§ **TASK PROMPT**:
Rename every "Downloads" in the records below to "Files" and change nothing else.

[Stored records]

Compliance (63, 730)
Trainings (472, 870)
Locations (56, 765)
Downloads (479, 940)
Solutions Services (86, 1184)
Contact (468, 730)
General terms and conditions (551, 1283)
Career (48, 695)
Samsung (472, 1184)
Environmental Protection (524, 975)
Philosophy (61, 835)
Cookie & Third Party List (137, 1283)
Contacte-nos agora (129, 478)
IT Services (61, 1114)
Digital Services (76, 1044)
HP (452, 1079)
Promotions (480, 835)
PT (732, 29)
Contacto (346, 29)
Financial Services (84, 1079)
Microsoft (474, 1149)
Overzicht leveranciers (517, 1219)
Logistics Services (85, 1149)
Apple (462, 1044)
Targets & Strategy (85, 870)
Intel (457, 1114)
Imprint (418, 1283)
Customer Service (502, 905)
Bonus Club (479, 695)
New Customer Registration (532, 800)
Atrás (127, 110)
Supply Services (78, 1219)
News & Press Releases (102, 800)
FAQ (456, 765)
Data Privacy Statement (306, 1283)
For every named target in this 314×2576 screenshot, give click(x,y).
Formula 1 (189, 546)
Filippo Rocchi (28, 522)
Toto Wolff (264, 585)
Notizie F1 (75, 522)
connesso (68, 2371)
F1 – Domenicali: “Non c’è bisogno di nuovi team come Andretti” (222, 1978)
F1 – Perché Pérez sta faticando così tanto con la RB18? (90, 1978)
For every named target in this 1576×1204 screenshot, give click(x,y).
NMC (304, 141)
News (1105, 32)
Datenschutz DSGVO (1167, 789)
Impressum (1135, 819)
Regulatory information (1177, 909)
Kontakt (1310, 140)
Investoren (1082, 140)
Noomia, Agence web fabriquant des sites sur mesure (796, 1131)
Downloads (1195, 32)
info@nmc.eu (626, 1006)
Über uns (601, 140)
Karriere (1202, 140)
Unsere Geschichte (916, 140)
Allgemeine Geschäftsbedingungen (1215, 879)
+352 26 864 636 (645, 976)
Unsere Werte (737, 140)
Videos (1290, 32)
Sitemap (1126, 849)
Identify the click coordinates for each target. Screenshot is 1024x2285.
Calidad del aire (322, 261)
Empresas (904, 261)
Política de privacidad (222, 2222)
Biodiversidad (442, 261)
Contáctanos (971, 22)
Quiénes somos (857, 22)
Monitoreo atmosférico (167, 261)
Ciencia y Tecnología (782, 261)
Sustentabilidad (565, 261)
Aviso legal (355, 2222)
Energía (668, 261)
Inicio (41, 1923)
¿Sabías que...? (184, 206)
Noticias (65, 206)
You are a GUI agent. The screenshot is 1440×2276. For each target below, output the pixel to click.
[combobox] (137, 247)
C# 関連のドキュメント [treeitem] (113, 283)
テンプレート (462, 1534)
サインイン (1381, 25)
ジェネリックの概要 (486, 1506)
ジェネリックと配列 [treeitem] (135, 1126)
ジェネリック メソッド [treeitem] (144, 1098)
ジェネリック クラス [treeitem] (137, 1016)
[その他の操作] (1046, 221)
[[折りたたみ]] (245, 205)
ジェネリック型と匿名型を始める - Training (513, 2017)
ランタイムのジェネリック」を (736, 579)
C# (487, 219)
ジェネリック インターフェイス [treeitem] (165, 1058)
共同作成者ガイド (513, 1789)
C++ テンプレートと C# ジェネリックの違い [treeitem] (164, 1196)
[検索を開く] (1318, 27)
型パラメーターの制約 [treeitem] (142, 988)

§ **SOLVED EXERCISE**:
Compliance (63, 730)
Trainings (472, 870)
Locations (56, 765)
Files (479, 940)
Solutions Services (86, 1184)
Contact (468, 730)
General terms and conditions (551, 1283)
Career (48, 695)
Samsung (472, 1184)
Environmental Protection (524, 975)
Philosophy (61, 835)
Cookie & Third Party List (137, 1283)
Contacte-nos agora (129, 478)
IT Services (61, 1114)
Digital Services (76, 1044)
HP (452, 1079)
Promotions (480, 835)
PT (732, 29)
Contacto (346, 29)
Financial Services (84, 1079)
Microsoft (474, 1149)
Overzicht leveranciers (517, 1219)
Logistics Services (85, 1149)
Apple (462, 1044)
Targets & Strategy (85, 870)
Intel (457, 1114)
Imprint (418, 1283)
Customer Service (502, 905)
Bonus Club (479, 695)
New Customer Registration (532, 800)
Atrás (127, 110)
Supply Services (78, 1219)
News & Press Releases (102, 800)
FAQ (456, 765)
Data Privacy Statement (306, 1283)
For every named target in this 314×2576 screenshot, give click(x,y).
Formula 1 (189, 546)
Filippo Rocchi (28, 522)
Toto Wolff (264, 585)
Notizie F1 (75, 522)
connesso (68, 2371)
F1 – Domenicali: “Non c’è bisogno di nuovi team come Andretti” (222, 1978)
F1 – Perché Pérez sta faticando così tanto con la RB18? (90, 1978)
For every named target in this 1576×1204 screenshot, give click(x,y).
NMC (304, 141)
News (1105, 32)
Datenschutz DSGVO (1167, 789)
Impressum (1135, 819)
Regulatory information (1177, 909)
Kontakt (1310, 140)
Investoren (1082, 140)
Noomia, Agence web fabriquant des sites sur mesure (796, 1131)
Files (1195, 32)
info@nmc.eu (626, 1006)
Über uns (601, 140)
Karriere (1202, 140)
Unsere Geschichte (916, 140)
Allgemeine Geschäftsbedingungen (1215, 879)
+352 26 864 636 (645, 976)
Unsere Werte (737, 140)
Videos (1290, 32)
Sitemap (1126, 849)
Identify the click coordinates for each target. Screenshot is 1024x2285.
Calidad del aire (322, 261)
Empresas (904, 261)
Política de privacidad (222, 2222)
Biodiversidad (442, 261)
Contáctanos (971, 22)
Quiénes somos (857, 22)
Monitoreo atmosférico (167, 261)
Ciencia y Tecnología (782, 261)
Sustentabilidad (565, 261)
Aviso legal (355, 2222)
Energía (668, 261)
Inicio (41, 1923)
¿Sabías que...? (184, 206)
Noticias (65, 206)
You are a GUI agent. The screenshot is 1440×2276. For each target below, output the pixel to click.
[combobox] (137, 247)
C# 関連のドキュメント [treeitem] (113, 283)
テンプレート (462, 1534)
サインイン (1381, 25)
ジェネリックの概要 (486, 1506)
ジェネリックと配列 [treeitem] (135, 1126)
ジェネリック メソッド [treeitem] (144, 1098)
ジェネリック クラス [treeitem] (137, 1016)
[その他の操作] (1046, 221)
[[折りたたみ]] (245, 205)
ジェネリック型と匿名型を始める - Training (513, 2017)
ランタイムのジェネリック」を (736, 579)
C# (487, 219)
ジェネリック インターフェイス [treeitem] (165, 1058)
共同作成者ガイド (513, 1789)
C++ テンプレートと C# ジェネリックの違い [treeitem] (164, 1196)
[検索を開く] (1318, 27)
型パラメーターの制約 [treeitem] (142, 988)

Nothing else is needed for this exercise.